Scheduling & Timers
Rhythm provides first-class support for time-based operations, allowing you to schedule tasks for future execution or pause workflows for specific durations. Because Rhythm is a durable execution engine, these timers persist across process restarts and system failures.
Scheduling Executions
You can schedule both Tasks and Workflows to start at a specific time in the future. When an execution is scheduled, it is persisted to the database in a Pending state and moved to the active work queue only when the specified time is reached.

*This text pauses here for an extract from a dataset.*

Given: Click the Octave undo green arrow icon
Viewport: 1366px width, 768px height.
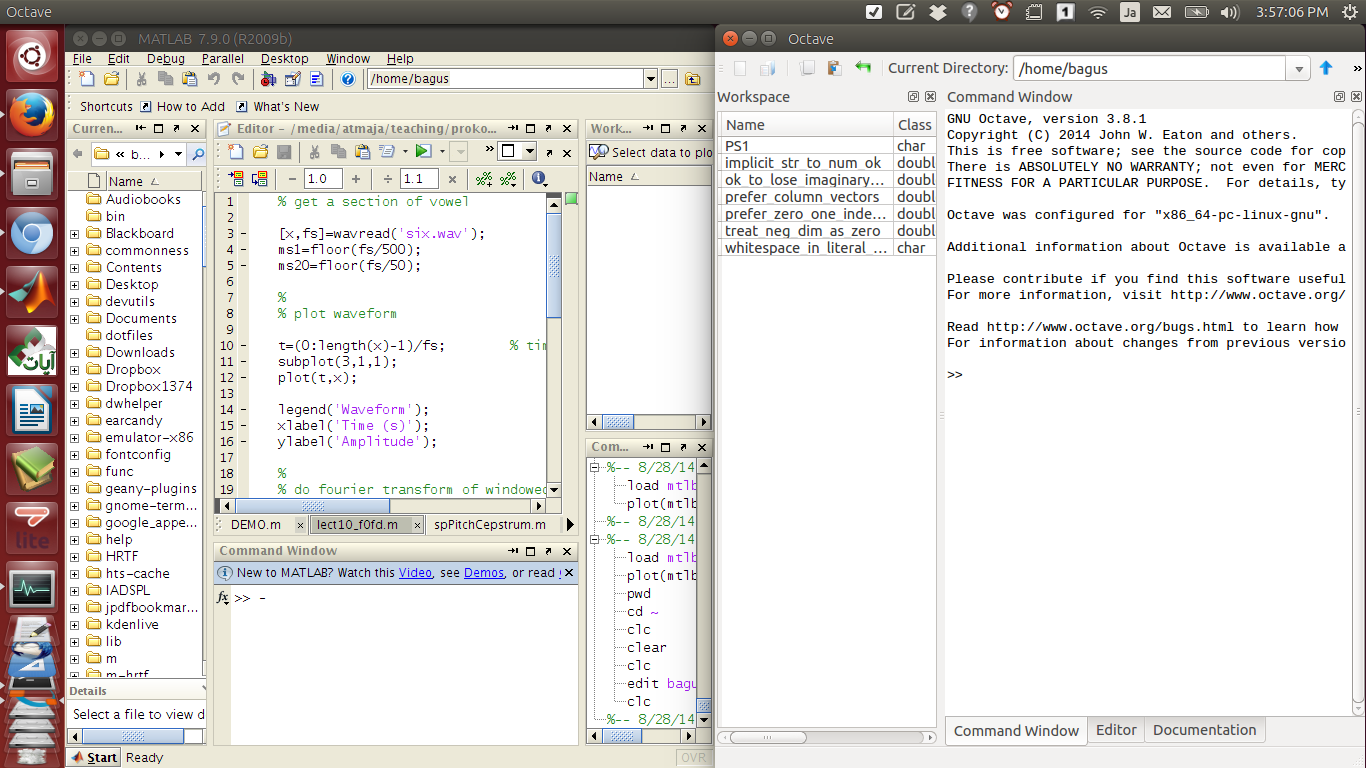Looking at the screenshot, I should click(x=862, y=68).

The ScheduleExecutionParams Interface
When scheduling via the client, you use the ScheduleExecutionParams structure:
| Parameter | Type | Description |
| :--- | :--- | :--- |
| exec_type | ExecutionType | Either Task or Workflow. |
| target_name | String | The name of the registered task or .flow file. |
| queue | String | The queue name for the worker to pick up the execution. |
| inputs | JsonValue | Data to pass into the execution. |
| run_at | DateTime | The timestamp when the execution should become active. |
Example: Scheduling a Task (Python)
from datetime import datetime, timedelta
from rhythm import Client, ExecutionType
client = Client()
# Schedule a "send-reminder" task to run in 1 hour
run_at = datetime.utcnow() + timedelta(hours=1)
client.schedule(
exec_type=ExecutionType.TASK,
target_name="send-reminder",
queue="default",
inputs={"userId": "user_123"},
run_at=run_at
)
Timers in Workflows
In Rhythm workflows (.flow files), you can use time-based logic to control the flow of execution. These timers are durable; the workflow will suspend, its state will be saved to the database, and the scheduler will wake it up when the timer expires.
Signal Timeouts
The primary way to handle delays and expirations within a workflow is through Signal.when. This allows a workflow to wait for an external event while providing a fallback if the event does not occur within a specified timeframe.
// onboard_user.flow
try {
// Wait for the 'manager-approval' signal, but timeout after 24 hours
let approval = await Signal.when("manager-approval", { timeout: "24h" })
await Task.run("provision-account", { approvedBy: approval.userId })
} catch (err) {
if (err.type === "TimeoutError") {
// Handle expiration logic
await Task.run("notify-stale-application", { id: Inputs.id })
}
}
Duration Formats
Timeouts and delays accept human-readable duration strings:
30s(30 seconds)15m(15 minutes)2h(2 hours)7d(7 days)
The Internal Worker
For scheduled items to be processed, at least one instance of the Rhythm Internal Worker must be running. While the standard worker handles the execution of tasks and workflows, the Internal Worker is responsible for:
- Monitoring the
scheduled_queuein Postgres. - Identifying items where
run_athas passed. - Moving those items into the active
work_queuefor standard workers to pick up.
Starting the Scheduler
In your host application, ensure you call start_internal_worker() on the Rhythm application instance. This is typically done in the same process that hosts your task workers.
import rhythm
app = rhythm.init(...)
# Start the background thread that processes the scheduled queue
app.start_internal_worker()
# Start the standard worker to process tasks
app.worker().run()
Failure and Retry Behavior
- Persistence: Scheduled executions are stored in the database. If the scheduler or worker crashes, no timers are lost.
- Precision: Rhythm's scheduler is designed for workflow-level precision (seconds to minutes). It is not intended for high-frequency real-time scheduling (milliseconds).
- Missed Windows: If the Internal Worker is offline when a scheduled execution is set to run, it will be processed immediately once the Internal Worker resumes.